Four Oden Institute faculty, Tan Bui-Thanh, Leszek Demkowicz, Moriba Jah, and Ali Yilmaz received 2019 W. A. "Tex" Moncrief Grand Challenge Awards, based on their highly compelling research proposals related to the Grand Challenges in computational engineering and sciences that affect the competitiveness and international standing of the nation.
The Oden Institute will provide these faculty with necessary resources to cover release time from teaching for one or more semesters to work on their research. Stipends of up to $75,000 per award per semester are provided to cover salary and other expenses.
Bui-Thanh, an Oden Institute core faculty member and associate professor of aerospace engineering and engineering mechanics, will use his award to advance the subset of machine learning known as “deep learning.” For computer vision, speech recognition, and natural language processing, deep learning has proven effective, but its success in the scientific computing community has fallen short due to limitations in training neural networks. Through his Grand Challenge grant entitled “Advanced Deep Learning Strategies for Forward and Inverse Problems,” the Bui team will further their long-term goal to establish a research program that addresses advanced optimization methods, automatic hyperparameter determination, and uncertainty quantification techniques for deep learnings.

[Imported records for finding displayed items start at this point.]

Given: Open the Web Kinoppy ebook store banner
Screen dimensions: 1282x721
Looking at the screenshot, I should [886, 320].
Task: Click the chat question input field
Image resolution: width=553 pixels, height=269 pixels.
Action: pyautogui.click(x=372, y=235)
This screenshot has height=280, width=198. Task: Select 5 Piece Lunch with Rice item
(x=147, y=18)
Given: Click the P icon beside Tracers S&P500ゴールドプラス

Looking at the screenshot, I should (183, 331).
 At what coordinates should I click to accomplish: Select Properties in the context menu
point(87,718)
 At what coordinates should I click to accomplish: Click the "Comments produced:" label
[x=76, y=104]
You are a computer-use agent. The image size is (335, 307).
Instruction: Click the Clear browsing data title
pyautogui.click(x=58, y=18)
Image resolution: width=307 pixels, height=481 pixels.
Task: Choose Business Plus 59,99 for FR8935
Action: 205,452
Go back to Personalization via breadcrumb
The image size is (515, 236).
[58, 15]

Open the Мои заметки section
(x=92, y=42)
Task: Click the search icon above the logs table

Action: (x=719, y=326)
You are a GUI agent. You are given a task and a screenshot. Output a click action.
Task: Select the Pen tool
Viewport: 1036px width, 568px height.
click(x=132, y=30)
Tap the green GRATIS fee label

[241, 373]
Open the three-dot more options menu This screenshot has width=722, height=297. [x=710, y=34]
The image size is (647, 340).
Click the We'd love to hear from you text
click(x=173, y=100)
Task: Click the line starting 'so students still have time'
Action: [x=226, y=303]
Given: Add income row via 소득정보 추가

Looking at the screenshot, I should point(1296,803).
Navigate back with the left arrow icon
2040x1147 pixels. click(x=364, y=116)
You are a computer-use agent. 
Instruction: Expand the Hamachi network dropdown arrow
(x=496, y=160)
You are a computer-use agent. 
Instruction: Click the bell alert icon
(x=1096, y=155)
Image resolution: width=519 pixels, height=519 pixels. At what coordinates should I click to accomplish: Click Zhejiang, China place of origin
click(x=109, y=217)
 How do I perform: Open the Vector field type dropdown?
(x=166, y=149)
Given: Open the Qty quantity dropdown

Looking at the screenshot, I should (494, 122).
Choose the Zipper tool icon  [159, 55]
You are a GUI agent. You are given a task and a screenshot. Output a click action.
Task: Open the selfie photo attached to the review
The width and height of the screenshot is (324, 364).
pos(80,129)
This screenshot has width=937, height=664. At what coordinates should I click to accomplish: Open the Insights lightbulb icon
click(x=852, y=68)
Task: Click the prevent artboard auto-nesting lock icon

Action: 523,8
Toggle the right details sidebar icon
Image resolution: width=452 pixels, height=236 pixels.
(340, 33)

Demkowicz, an Oden Institute core faculty member and professor of aerospace engineering and engineering mechanics, will apply his award toward achieving the holy grail of hp -adaptive Finite Element (FE) methods: to build a self-adaptive FE method (and code) that automatically decides which elements should be refined and how to refine them. His project “A Scalable MPI hp-Adaptive Finite Element Software Library for Complex Multiphysics Applications” builds on an existing open MP implementation and a unique data structure based on a single (object) array storing element nodes (vertices, edges, faces and element interiors). This project contributes toward his long-term goal: to develop an MPI/open MP version of an existing open MP hp-adaptive finite element software, document it, and put the updated versions into public domain under BSD License. The Grand Challenge grant allows for a start on the documentation of the hp technology and the hp library.
Jah, an Oden Institute core faculty member and assistant professor of aerospace engineering and engineering mechanics, will focus his Grand Challenge research on three basic tasks: (a) high/multi-fidelity physics modelling of the space environment interactions with artificial satellites; (b) computational representation of behavioral scientists, social scientists, anthropologists, and (geo)political scientists; and (c) hard/soft information fusion and data science/analytics. The goal is to significantly improve the ability to quantify and assess the behavior of operational satellites, and to be able to predict these for any given scenario in space with reliable uncertainty, regardless of the nature or nationality of the satellite owner/operator. This underscores the ability to make decisions regarding space activities and the challenge is linked to meaningful Space Security and Sustainability, a major concern of the U.S. Government and of high interest to the United Nations Institute for Disarmament Research (UNIDIR).
Yilmaz, an Oden Institute core faculty member and professor of electrical and computer engineering, will use the Grand Challenge grant to develop and validate computational methods and software that enable simulation-based prediction of electromagnetic side-channel vulnerabilities of embedded cryptographic modules. Cryptographic techniques prevent unauthorized access to information, protect privacy, and authenticate other nodes. Embedded computing systems like those now used by devices directing transportation, health care, defense, manufacturing, and infrastructure have added challenges. Since they perform out in the world and remain physically accessible to adversaries, they become vulnerable to attacks differently than traditional information-processing systems. Yilmaz will develop state-of-the-art computational methods to increase the predictive power of simulations when modeling embedded cryptographic systems. The results should lead to advances in the design of such systems and ultimately improve cyber-physical security.